### Source
(begin)

- Directed by: Sridhar Rangayan
- Written by: Niranjan Kamatkar Sridhar Rangayan
- Produced by: Niranjan Kamatkar
- Starring: Premjit Pratik Gandhi Jack Lamport Ikhlaq Khan Ajai Rohilla
- Cinematography: Deepak Pandey
- Edited by: Nishant Radhakrishnan
- Music by: Ameya Naik and William Longden
- Distributed by: Waterbearer Films
- Release dates: 2006/UK-India 13 March 2007;
- Running time: 86 minutes
- Countries: United Kingdom India
- Language: English

= Yours Emotionally =

 Yours Emotionally is a United Kingdom-Indian co-produced film written by Niranjan Kamatkar & Sridhar Rangayan and produced by arts charity Wise Thoughts (UK) & Solaris Pictures and directed by Rangayan. It stars Premjit, Pratik Gandhi, Jack Lamport, Ikhlaq Khan, and Ajai Rohilla. The film was selected for participation in LGBT film festivals in San Francisco (Frameline, formerly the San Francisco International Lesbian and Gay Film Festival), New York (NewFest), and others.

==Summary==
The film raises issues of cultural identities and challenges stereotypes. It is an important milestone in making the Indian gay community visible. The film is written and produced by Niranjan Kamatkar of arts charity Wise Thoughts, London UK who is sole copyright holder, and was co-produced by Solaris Pictures, Mumbai, India.

The director Sridhar Rangayan, who earlier made the award-winning film The Pink Mirror, says that what is wonderful about this film is the fearless participation, for the first time, of more than 100 gay and transsexual members of groups like The Humsafar Trust in Mumbai and Lakshya in Gujarat.

Reviewing the film for Frameline30, Corey Eubanks wrote:

"From the director of The Pink Mirror (Frameline27) comes this intoxicating queer journey through India. Ravi is a young Indian man living in England who impulsively heads to an all-night gay party in an Indian village, dragging his British friend Paul along.

Fueled by erotic performances, flirting, and sex, Ravi connects at the party with Mani, a closeted working-class guy. Rooming at the very gay-friendly hotel belonging to Murthy and Anna, an older gay couple who have been together for more than thirty years, Ravi decides to stay for a few days to pursue what may be the love of his life, but the consequences of their hedonistic night catch up with them. With bursts of surreal images and scenes, Ravi tries to reconnect with Mani, but the situation becomes rocky when his slutty friend, Paul, flaunts his own careless hook-up with Mani.

Thankfully, Ravi has the wisdom of Murthy and Anna to guide him. They share their stories of defying tradition, loving against all odds and being true to oneself. Invigorated by his time with the couple, Ravi meets Mani once again to see if their fates may indeed be intertwined. In addition to the colorful and bizarre situations, the camera lingers lovingly over the queer Indian male body and exalts its sexuality. With a consistently surreal look, Yours Emotionally feels like a beautiful fever dream inspired by both avant-garde gay cinema and the tropes of Bollywood."

(end)

### Data block
(begin)

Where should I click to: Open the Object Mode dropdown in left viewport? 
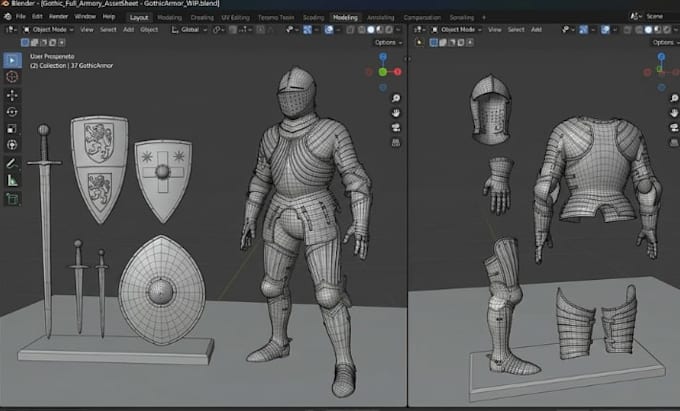pos(48,29)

(end)

### Stated goal A
What is the running time of the film, according to the Yours Emotionally article?
### Stated goal B
Summarize the Yours Emotionally article in two sentences.
### Stated goal C
Please reproduce the part of the Yours Emotionally article that opens with the words containing "The director Sridhar" and closes with "Lakshya in Gujarat.".
The material has no connection to the Yours Emotionally article.

### Complete response A
86 minutes.

### Complete response B
Yours Emotionally is a UK-Indian co-produced film written by Niranjan Kamatkar and Sridhar Rangayan, directed by Rangayan, and selected for LGBT film festivals in San Francisco, New York and elsewhere. It follows Ravi, a young Indian man living in England, who falls for a closeted working-class man named Mani at an all-night gay party in an Indian village and is guided by Murthy and Anna, an older gay couple.

### Complete response C
The director Sridhar Rangayan, who earlier made the award-winning film The Pink Mirror, says that what is wonderful about this film is the fearless participation, for the first time, of more than 100 gay and transsexual members of groups like The Humsafar Trust in Mumbai and Lakshya in Gujarat.